A slightly weaker Hurricane Irene remains on track to race through the Bahamas on its way towards the Carolinas, threatening to cause major problems along the entire East Coast of the United States up to New York City by Sunday evening.
Irene's projected path was adjusted again Tuesday afternoon, bringing it further away from Florida and Georgia. While this is good news for the South, it's bad news for the Mid-Atlantic States.
U.S. Federal Emergency Management Agency (FEMA) Administrator Craig Fugate said Tuesday that the entire East Coast should be on alert.
As of 5:00 p.m. the storm center was located 50 miles south-southwest of Grand Turk Island and about 110 miles east of Grand Inagua Island, Bahamas.

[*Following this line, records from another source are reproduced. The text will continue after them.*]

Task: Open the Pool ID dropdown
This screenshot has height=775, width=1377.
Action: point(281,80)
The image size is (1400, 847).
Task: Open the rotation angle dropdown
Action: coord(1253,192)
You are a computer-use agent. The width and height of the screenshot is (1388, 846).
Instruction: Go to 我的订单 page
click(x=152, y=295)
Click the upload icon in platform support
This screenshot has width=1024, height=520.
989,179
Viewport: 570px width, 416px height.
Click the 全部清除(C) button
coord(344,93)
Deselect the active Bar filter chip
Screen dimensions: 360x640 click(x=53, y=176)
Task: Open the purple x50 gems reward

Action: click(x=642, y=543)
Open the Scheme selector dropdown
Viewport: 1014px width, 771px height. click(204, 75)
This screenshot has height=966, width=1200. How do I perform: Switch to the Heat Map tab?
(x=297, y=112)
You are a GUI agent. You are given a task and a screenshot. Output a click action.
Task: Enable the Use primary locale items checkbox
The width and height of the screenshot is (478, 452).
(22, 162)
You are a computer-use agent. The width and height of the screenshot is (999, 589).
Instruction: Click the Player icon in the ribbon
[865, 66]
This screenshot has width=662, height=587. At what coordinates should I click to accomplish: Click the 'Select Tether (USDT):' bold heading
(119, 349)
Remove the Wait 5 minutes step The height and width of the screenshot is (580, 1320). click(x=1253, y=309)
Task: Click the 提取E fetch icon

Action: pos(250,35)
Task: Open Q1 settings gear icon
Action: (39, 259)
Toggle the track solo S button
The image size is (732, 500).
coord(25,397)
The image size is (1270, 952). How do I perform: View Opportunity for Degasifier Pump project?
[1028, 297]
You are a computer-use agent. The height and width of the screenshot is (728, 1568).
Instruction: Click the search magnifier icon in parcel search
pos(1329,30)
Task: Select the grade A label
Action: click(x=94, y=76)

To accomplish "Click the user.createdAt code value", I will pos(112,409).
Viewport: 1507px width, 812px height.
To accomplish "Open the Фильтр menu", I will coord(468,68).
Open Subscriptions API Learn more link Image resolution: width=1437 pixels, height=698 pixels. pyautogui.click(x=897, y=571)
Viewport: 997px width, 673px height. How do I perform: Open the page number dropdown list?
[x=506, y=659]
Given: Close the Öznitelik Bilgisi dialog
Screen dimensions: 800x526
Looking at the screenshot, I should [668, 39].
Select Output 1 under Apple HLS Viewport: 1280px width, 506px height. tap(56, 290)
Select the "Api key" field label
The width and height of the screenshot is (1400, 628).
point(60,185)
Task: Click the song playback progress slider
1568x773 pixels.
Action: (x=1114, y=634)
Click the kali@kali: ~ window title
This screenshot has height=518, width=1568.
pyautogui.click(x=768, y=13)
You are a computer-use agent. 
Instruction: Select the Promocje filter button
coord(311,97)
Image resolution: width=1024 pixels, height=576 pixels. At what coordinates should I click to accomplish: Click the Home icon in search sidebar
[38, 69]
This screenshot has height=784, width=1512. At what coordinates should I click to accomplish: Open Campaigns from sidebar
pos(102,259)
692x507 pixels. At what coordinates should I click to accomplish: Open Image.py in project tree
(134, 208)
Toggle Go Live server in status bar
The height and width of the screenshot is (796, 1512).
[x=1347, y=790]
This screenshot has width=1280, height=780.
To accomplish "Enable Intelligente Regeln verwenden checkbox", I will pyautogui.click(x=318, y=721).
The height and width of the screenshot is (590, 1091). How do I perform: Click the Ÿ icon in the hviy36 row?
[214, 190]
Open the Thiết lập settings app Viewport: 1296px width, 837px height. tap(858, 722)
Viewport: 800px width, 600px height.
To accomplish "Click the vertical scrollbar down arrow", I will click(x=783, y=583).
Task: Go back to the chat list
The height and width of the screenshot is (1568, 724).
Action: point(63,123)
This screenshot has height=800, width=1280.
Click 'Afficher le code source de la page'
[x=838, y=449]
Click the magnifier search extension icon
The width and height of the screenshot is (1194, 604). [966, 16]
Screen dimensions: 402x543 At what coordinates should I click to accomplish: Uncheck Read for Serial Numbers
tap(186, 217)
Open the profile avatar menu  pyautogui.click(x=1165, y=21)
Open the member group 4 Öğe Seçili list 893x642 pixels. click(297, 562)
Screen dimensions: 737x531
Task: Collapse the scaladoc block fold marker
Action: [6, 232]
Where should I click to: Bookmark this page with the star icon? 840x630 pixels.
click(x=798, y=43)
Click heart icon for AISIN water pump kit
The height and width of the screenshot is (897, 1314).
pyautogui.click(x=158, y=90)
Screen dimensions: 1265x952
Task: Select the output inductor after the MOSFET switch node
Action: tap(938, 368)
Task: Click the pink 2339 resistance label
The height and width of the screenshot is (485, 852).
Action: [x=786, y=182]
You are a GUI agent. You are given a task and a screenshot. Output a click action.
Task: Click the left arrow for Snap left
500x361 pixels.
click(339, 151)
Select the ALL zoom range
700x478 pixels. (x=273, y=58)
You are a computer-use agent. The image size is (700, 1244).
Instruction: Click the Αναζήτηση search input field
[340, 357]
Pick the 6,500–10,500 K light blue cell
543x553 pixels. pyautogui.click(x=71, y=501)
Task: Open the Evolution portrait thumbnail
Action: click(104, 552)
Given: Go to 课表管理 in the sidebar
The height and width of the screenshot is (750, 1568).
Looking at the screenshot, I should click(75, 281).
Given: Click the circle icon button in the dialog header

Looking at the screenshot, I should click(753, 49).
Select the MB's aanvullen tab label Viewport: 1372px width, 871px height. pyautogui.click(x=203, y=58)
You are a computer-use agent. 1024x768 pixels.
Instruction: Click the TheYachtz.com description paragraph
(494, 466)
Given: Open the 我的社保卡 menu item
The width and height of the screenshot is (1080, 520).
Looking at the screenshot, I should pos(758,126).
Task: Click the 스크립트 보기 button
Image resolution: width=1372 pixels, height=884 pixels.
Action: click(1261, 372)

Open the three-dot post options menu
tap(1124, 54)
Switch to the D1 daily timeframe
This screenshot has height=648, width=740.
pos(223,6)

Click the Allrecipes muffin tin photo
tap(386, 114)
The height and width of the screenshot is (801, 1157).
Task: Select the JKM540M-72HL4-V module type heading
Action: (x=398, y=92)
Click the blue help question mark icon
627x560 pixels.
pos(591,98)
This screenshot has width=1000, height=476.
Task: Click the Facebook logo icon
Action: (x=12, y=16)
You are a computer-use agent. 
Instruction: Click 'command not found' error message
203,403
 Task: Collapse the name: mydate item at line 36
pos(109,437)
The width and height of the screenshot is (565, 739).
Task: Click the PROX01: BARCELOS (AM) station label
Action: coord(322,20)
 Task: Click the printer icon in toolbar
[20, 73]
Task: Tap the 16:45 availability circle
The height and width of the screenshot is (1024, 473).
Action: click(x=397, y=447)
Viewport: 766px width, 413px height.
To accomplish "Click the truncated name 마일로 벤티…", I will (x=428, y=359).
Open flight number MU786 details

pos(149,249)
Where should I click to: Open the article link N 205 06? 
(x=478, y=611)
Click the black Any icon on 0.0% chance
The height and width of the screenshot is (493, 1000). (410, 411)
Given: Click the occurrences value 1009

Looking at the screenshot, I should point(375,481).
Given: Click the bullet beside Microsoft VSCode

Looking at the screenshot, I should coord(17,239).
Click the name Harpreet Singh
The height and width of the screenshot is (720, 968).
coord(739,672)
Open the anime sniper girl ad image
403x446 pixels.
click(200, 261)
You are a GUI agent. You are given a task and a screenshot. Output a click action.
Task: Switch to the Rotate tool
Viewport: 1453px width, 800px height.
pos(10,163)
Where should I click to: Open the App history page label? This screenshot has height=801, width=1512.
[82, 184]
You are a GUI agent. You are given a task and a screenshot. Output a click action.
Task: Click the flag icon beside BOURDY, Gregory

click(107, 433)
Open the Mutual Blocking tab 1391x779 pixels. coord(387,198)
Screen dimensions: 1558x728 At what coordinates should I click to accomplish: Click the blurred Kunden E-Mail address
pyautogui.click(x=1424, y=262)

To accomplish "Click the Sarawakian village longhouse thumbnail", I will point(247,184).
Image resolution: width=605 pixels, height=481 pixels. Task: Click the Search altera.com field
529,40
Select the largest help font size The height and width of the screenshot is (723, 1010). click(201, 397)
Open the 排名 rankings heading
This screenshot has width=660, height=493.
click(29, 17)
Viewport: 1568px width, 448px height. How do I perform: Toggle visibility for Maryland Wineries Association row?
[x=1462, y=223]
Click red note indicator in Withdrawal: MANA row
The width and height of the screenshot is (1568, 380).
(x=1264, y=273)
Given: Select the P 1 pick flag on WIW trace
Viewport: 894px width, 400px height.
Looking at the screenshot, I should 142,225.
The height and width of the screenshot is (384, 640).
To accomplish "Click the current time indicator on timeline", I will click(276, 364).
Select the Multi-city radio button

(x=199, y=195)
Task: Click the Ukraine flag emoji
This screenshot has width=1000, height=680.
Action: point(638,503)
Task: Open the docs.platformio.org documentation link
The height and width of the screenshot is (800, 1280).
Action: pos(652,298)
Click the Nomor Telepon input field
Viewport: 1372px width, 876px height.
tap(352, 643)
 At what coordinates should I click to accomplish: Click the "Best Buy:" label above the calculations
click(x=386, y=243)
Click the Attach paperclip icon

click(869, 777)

Maximum sustained winds have dropped slightly to 90 mph, making Irene a category one storm on the Saffir-Simpson Hurricane Wind Scale.
Irene has remained a large storm with hurricane-force winds extending outward some 40 miles from the center and tropical-storm-force winds extending outward some 205 miles.
The hurricane is headed west-northwest at 9 mph but is expected to take a more northerly track as winds increase on Wednesday, making Irene a major hurricane.
A hurricane warning is in effect for Turks and Caicos Islands and the entire Bahamas chain.
A tropical storm warning remains in effect for the north coast of Haiti.
Hurricane Irene is expected to move over the Turks and Caicos Islands and Southeastern Bahamas Tuesday night, be near or over the central Bahamas early Wednesday, and near or over the northwestern Bahamas on Thursday.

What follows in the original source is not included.